Para a construção do autoconhecimento o que prevalece é a busca pelo estranho, o novo. Não adiantará questionar a repetição compulsiva, em um discurso que não dar lugar a novas idéias e até então desconhecidas. Atingir o estranho, é uma atitude interior para se deparar com o sintoma, com o desconhecido, um suposto – saber – o sintoma cura, quando é revivido e removido. O sintoma é a resposta que tanto o sujeito procura para aliviar a sua dor psíquica. Contudo para Jung o ser humano teria que abandonar todos os pressupostos teóricos para conquistar a compreensão e o conhecimento de si mesmo. Caberia então a todo sujeito, excluir qualquer censura social da sua consciência. Sendo até mesmo capaz de passar por cima do conhecimento científico. Porém, Jung concorda com a presença das duas partes, por um lado, o conhecimento e, de outro a compreensão. Ambos acompanhados por uma via dupla de pensamento: fazer uma coisa sem perder a outra de vista. Certo que, com a sua compreensão e singularidade, o que está dentro de si é único, e nobre e não perde seu valor interior e de individualidade. Enquanto o que é material se deteriora e perde seu valor. Outrossim, para o ser humano cuidar de si e do outro, ele deve está com seu eu fortalecido pelo espírito aproximado ao que é divino. Sem essa meta de autotransformação, não haverá autoconhecimento. O autoconhecimento é atitude de pureza e Santa. O que está fora de si pode lhe cegar, o que está dentro de si como espiritual, lhe dar a melhor direção – melhor visão.

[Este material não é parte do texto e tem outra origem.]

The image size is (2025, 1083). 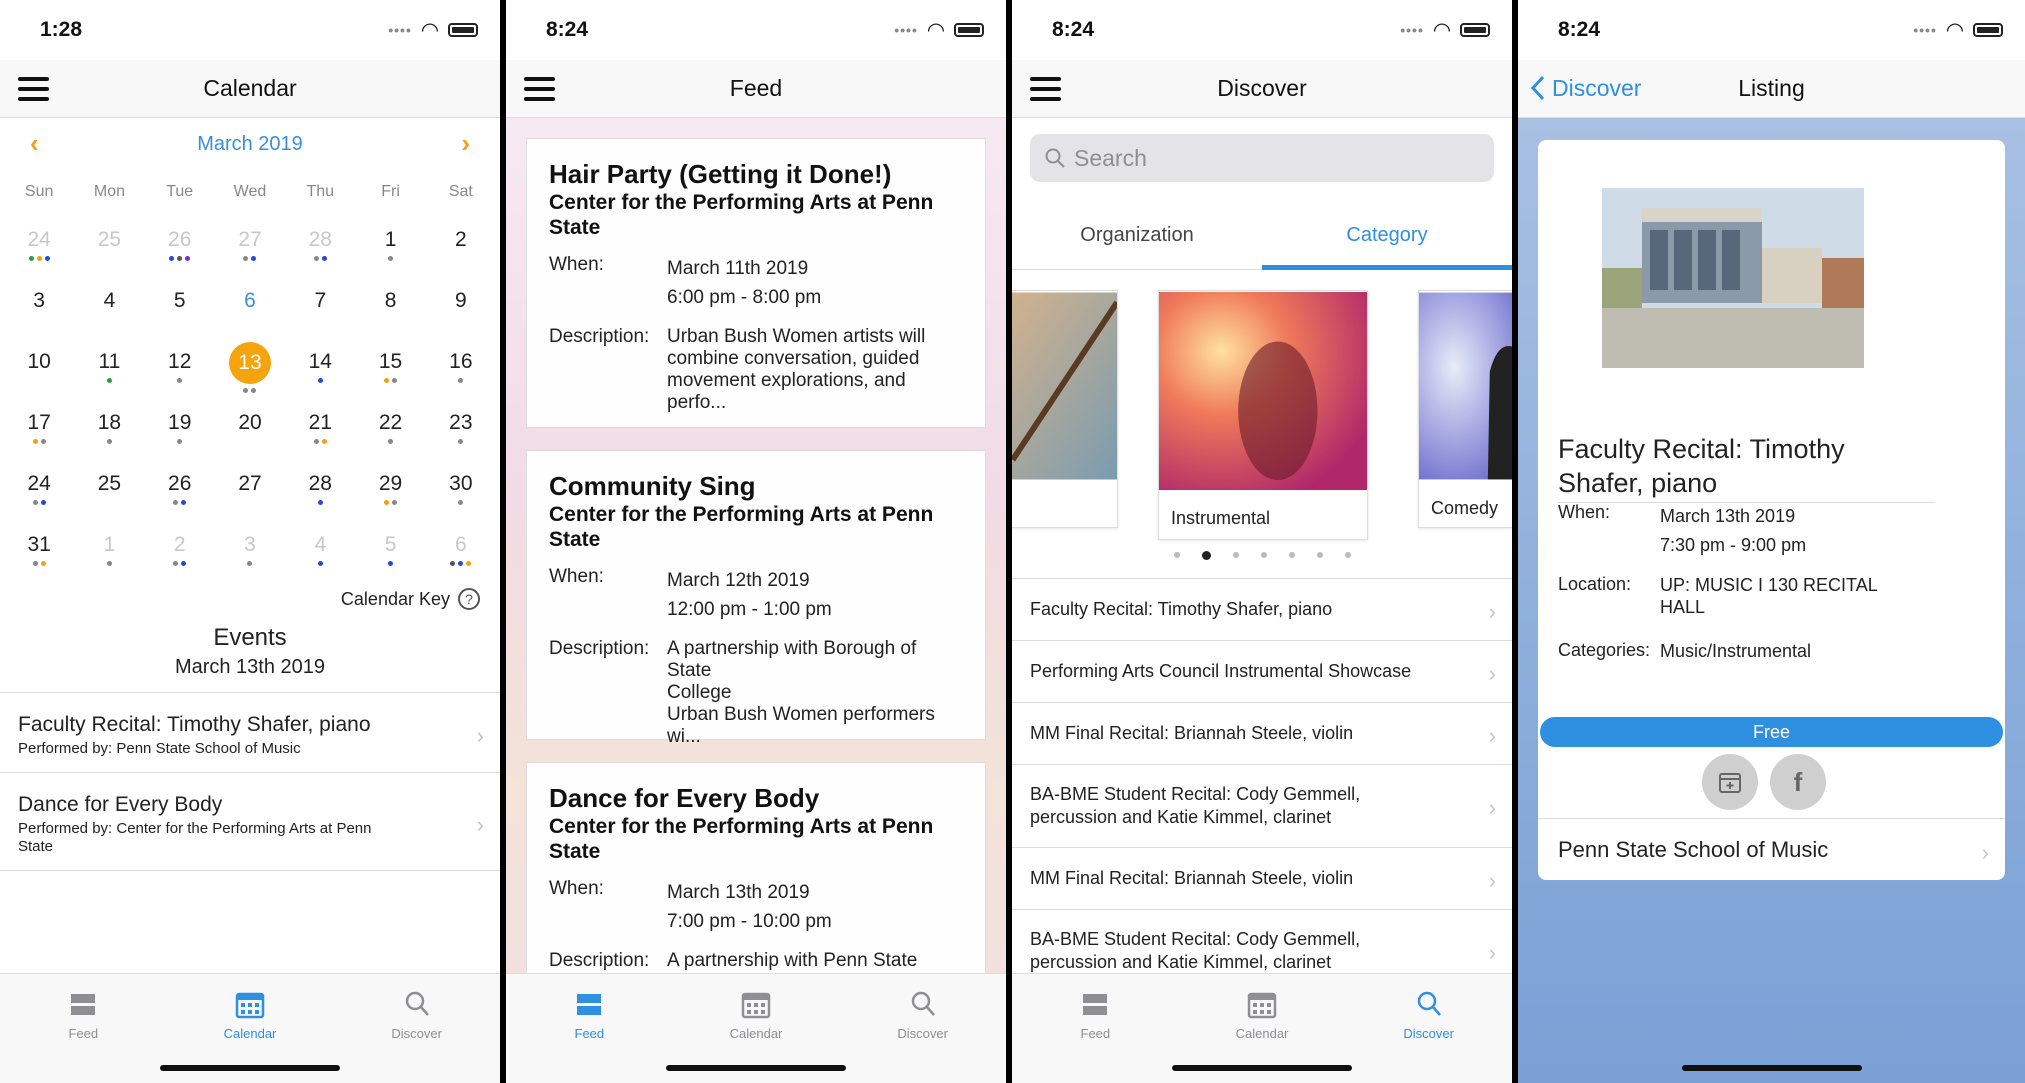 What do you see at coordinates (320, 368) in the screenshot?
I see `calendar-day: 14` at bounding box center [320, 368].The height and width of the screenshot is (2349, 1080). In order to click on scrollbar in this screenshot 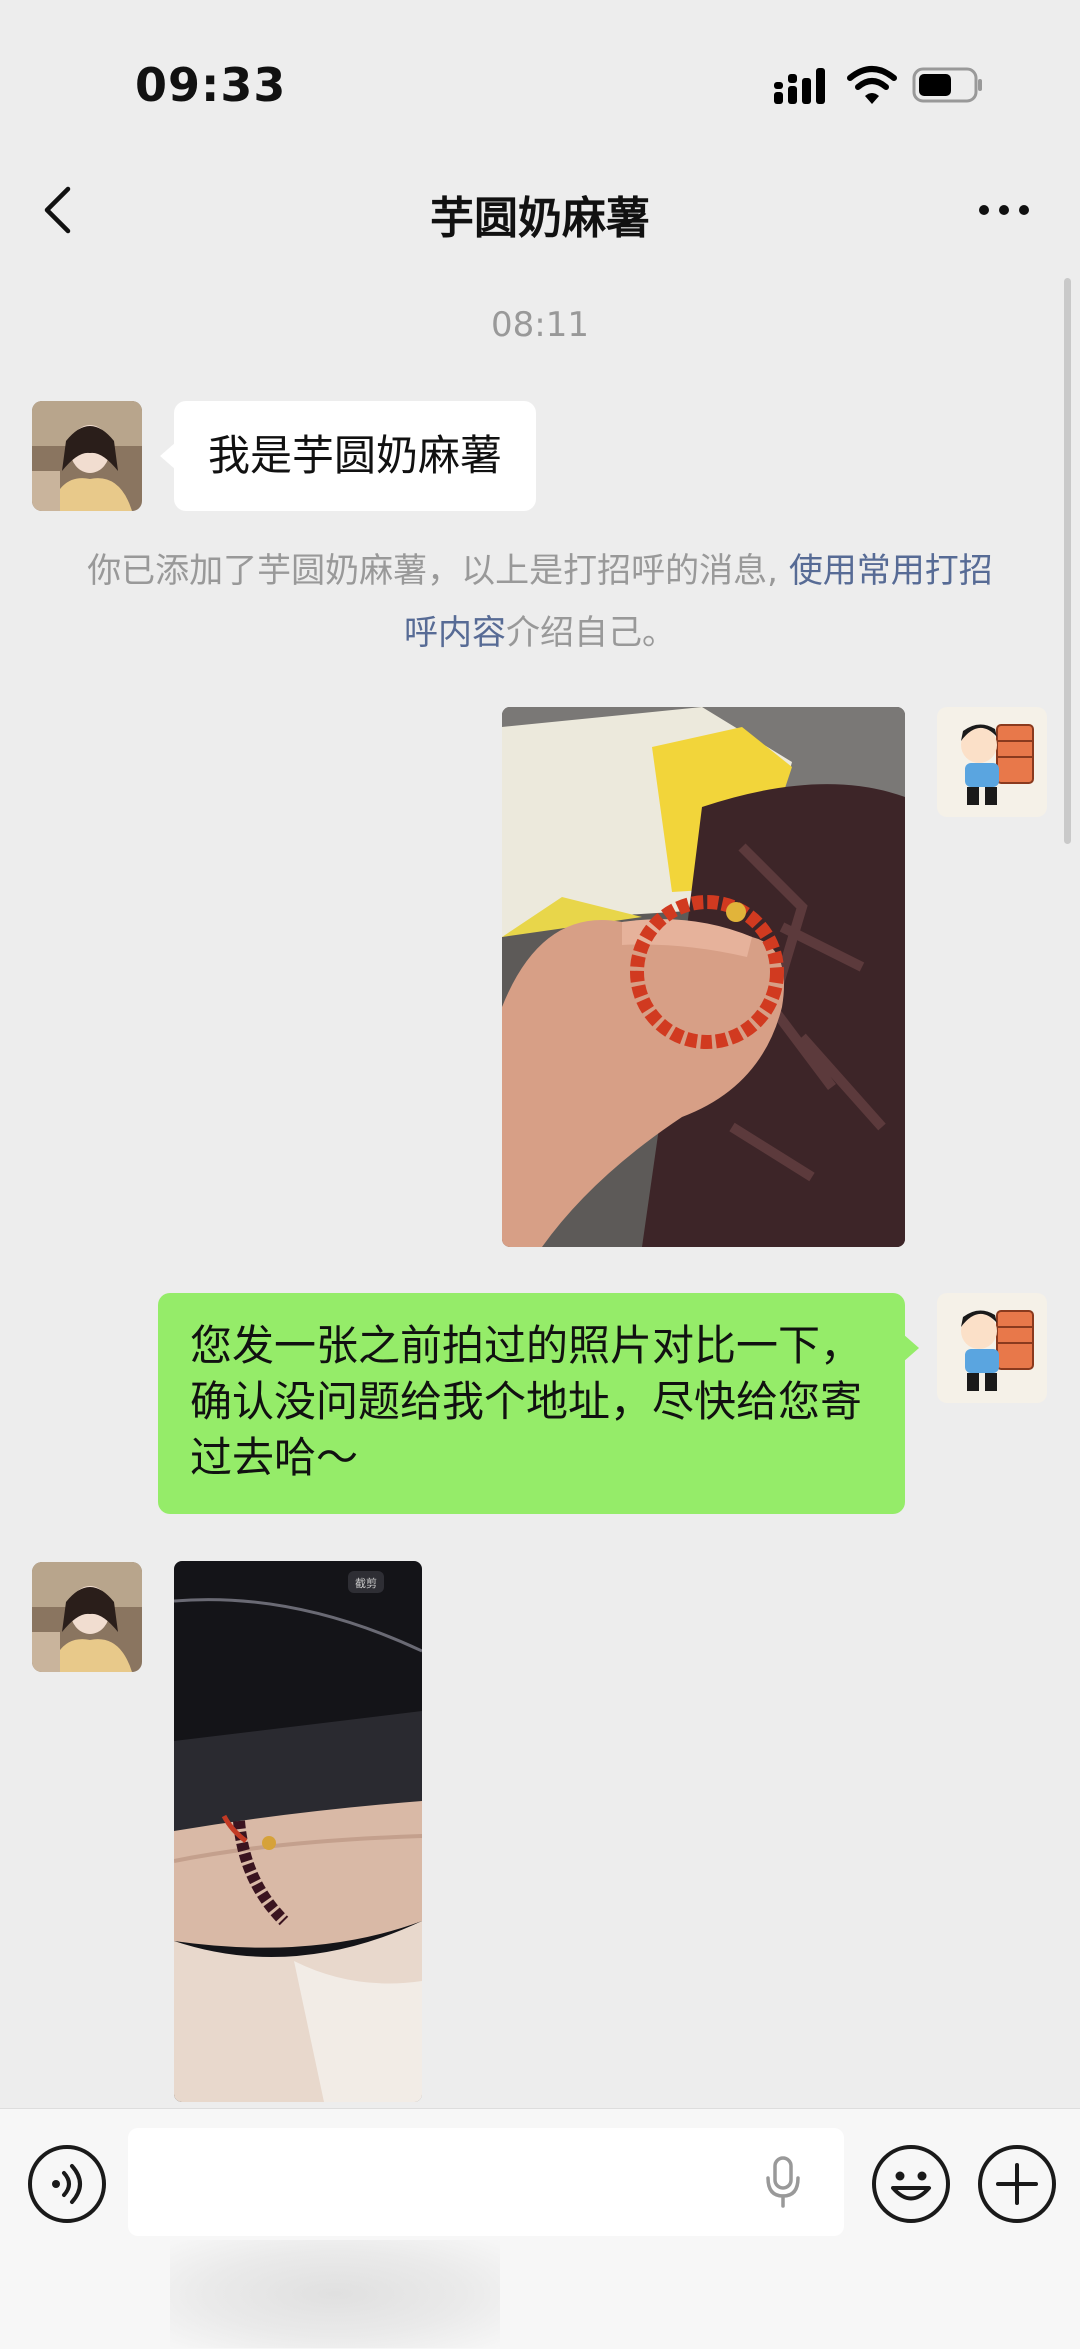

Seguindo ao pé da letra o conceito de autoconhecimento, já vimos que não dar para tê-lo sem acreditar no espírito. Se pela psicanálise – diria o inconsciente – lá está o espírito e mergulhamos numa imensa profundidade para buscar algo tão simples como o espírito, porém grande de sabedoria, criatividade, autoconfiança, liberdade e amor. Não dar para encontrar a felicidade de outra maneira, a não ser, modesta. A felicidade em troca de bênçãos para adquirir ouro, prata e poder, me parece falha e duvidosa. Porque não há troca com o espírito, e sim homem com homem. É uma compensação externa para agradar alguém e receber em troca, esperando retribuição. Se por ventura o individuo for traído, cairá no fogo, igual como ocorrerá com os dois metais valiosos nas mãos dos ourives, que são derretidos – essa felicidade, portanto, nada mais é um jogo de submissão e de interesse. A felicidade está no ato de doar, de dar, de fazer caridade, de dar amor, sem exigir retribuição ou qualquer compensação. A felicidade está no ato de amar e ser livre. Referências Bibliográficas: Jung, Carl Gustav. “Presente e Futuro. Vozes: Petrópolis, 1982”.